## start Given records

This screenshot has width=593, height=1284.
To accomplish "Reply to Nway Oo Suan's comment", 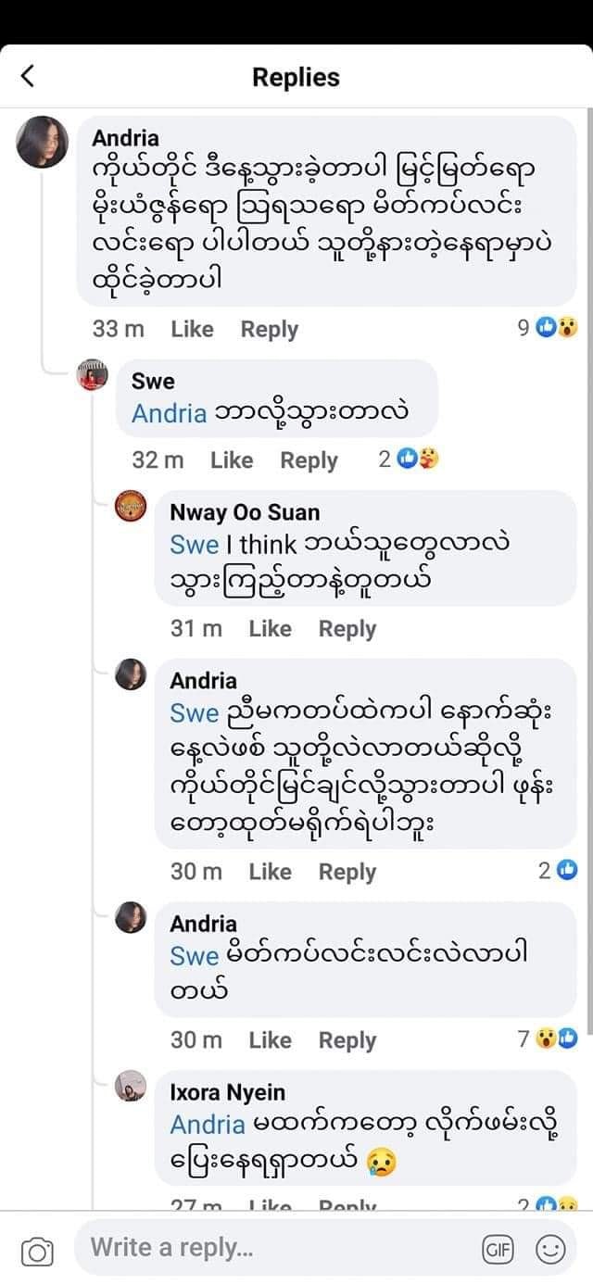I will tap(347, 628).
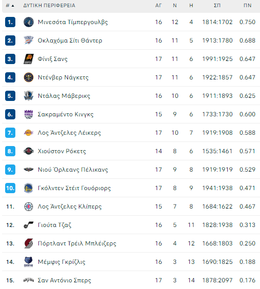Open Νιού Όρλεανς Πέλικανς team link
The height and width of the screenshot is (289, 260).
[x=73, y=170]
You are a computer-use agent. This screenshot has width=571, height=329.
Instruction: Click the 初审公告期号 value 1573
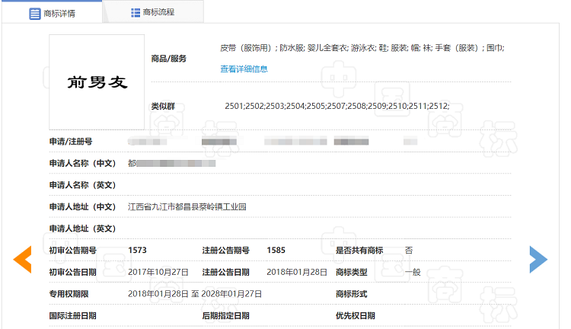[x=137, y=250]
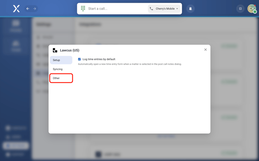
Task: Open the Other tab
Action: (x=56, y=78)
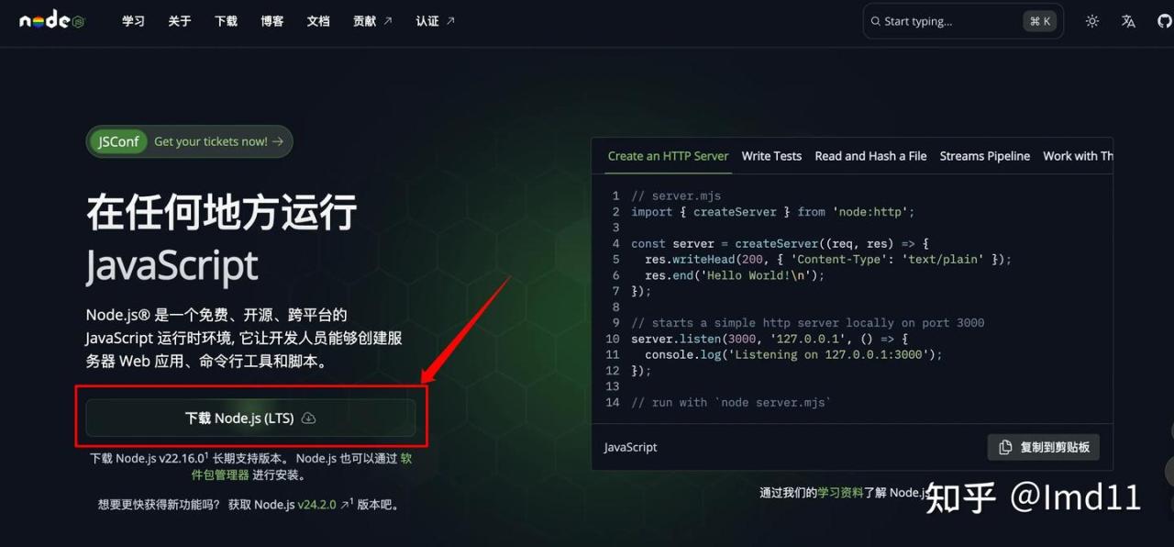Switch to Read and Hash a File tab

870,156
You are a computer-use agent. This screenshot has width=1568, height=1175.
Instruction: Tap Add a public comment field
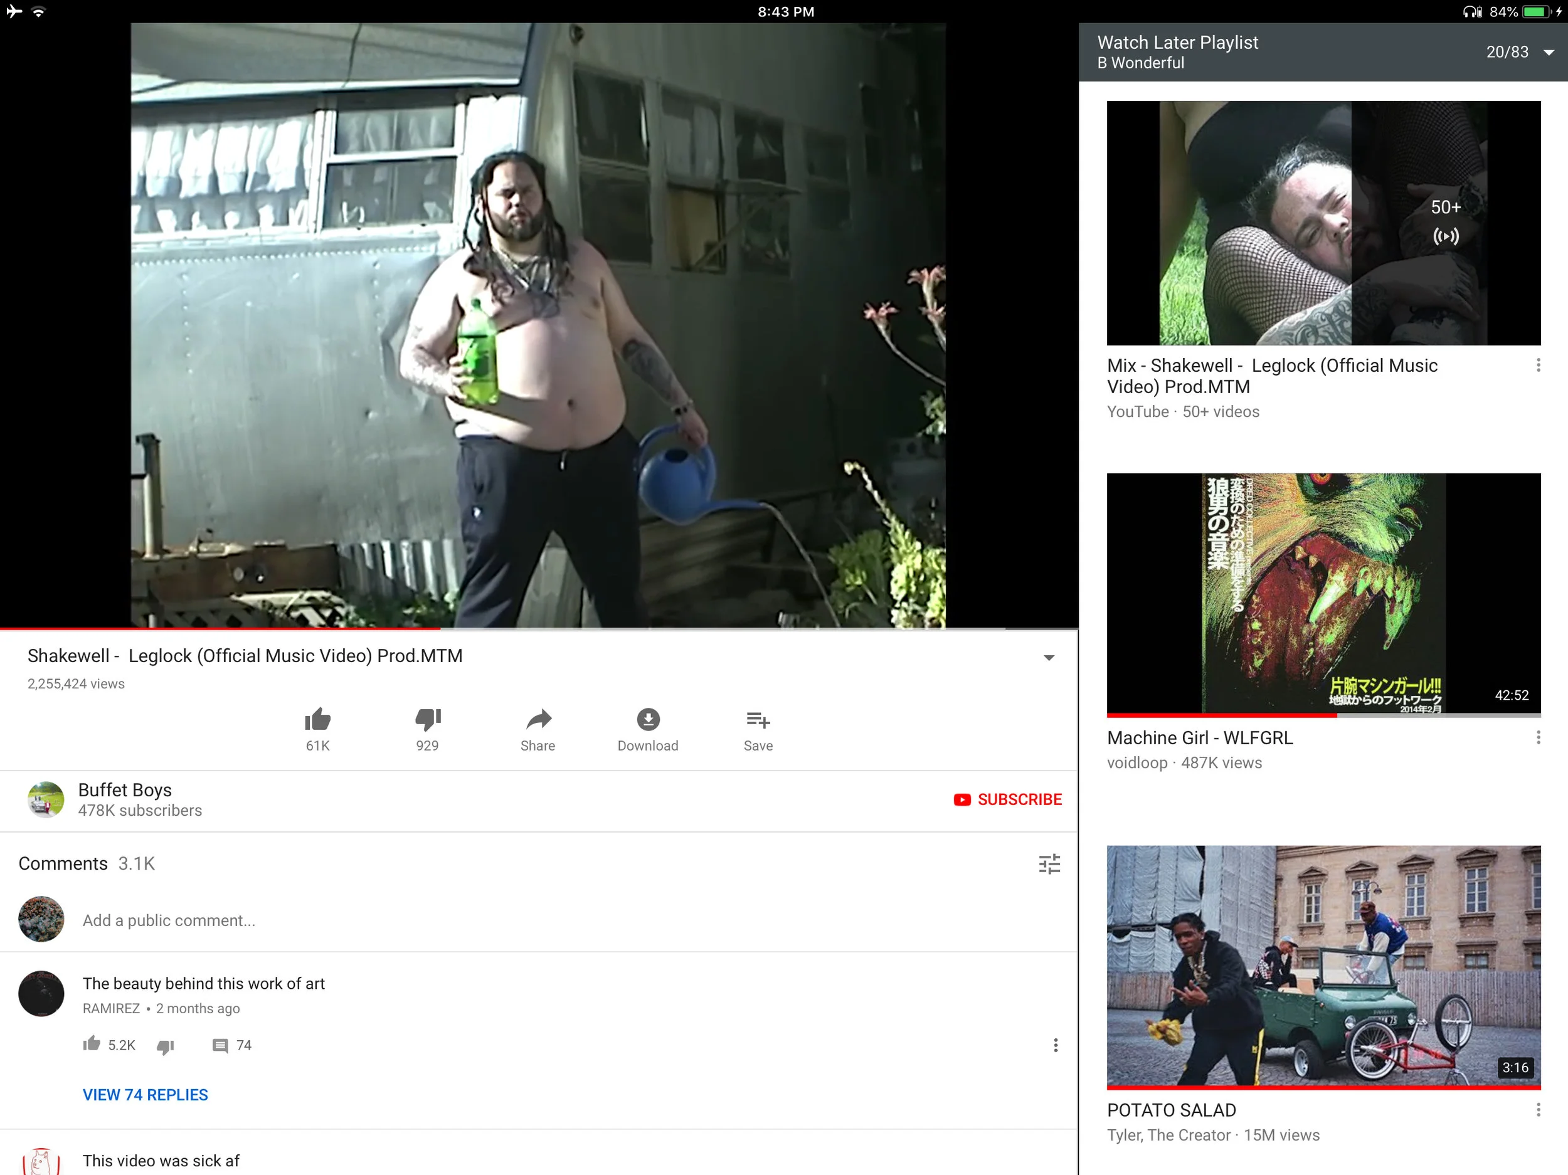tap(169, 921)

## end Given records

(Problem details) Count the lines in the material above that contain the string "computer", with case counting. Reply with the number alone.

(Solution for this task) 2